▶ [DIRECTION]: Copy the records from the line containing "Switch to the 天赋 tab" through the end of the records, both ends included, with every line kept in place. Increase each coordinate in the answers by 114.

■ ■ ■ ■ ■

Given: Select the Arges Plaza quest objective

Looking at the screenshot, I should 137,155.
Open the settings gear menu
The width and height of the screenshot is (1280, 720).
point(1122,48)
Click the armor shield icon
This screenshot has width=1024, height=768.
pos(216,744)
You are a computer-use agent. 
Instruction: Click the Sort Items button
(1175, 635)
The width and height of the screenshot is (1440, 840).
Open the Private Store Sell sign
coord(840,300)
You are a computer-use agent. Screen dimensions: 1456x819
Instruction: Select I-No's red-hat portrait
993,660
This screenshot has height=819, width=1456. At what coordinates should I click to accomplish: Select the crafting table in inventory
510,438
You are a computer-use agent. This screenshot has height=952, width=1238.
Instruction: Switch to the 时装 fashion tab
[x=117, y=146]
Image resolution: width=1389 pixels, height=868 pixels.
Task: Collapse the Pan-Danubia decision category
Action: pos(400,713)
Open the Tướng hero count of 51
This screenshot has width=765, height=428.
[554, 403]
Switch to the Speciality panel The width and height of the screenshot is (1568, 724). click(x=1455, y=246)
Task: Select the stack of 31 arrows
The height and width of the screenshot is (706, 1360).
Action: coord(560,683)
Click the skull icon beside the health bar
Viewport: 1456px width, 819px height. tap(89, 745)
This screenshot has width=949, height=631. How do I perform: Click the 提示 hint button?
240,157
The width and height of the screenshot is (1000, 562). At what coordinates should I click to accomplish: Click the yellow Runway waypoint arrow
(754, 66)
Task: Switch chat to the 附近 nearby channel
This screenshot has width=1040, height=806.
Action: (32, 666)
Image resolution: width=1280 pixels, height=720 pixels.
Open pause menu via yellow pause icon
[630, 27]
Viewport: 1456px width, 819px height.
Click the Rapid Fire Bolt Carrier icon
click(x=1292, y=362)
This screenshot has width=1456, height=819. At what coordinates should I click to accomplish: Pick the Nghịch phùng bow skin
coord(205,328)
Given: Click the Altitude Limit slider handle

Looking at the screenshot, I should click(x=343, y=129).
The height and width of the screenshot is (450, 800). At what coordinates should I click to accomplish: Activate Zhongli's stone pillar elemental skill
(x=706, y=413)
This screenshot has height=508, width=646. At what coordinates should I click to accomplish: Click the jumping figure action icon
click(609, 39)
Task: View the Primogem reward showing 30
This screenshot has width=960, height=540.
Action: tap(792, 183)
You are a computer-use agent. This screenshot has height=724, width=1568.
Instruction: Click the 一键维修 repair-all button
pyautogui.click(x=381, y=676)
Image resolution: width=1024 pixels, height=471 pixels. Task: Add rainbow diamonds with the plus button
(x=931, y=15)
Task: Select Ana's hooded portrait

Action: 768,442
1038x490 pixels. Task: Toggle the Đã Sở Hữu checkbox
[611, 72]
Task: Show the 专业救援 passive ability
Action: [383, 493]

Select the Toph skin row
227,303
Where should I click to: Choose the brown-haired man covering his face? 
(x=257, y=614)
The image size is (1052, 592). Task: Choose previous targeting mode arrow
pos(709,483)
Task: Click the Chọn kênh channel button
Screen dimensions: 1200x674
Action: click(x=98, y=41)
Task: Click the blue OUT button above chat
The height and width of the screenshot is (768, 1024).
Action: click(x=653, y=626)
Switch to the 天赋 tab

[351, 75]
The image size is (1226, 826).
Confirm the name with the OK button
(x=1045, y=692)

■ ■ ■ ■ ■

▶ [WORKED ANSWER]:
Switch to the 天赋 tab

[465, 189]
The image size is (1226, 826).
Confirm the name with the OK button
(x=1159, y=806)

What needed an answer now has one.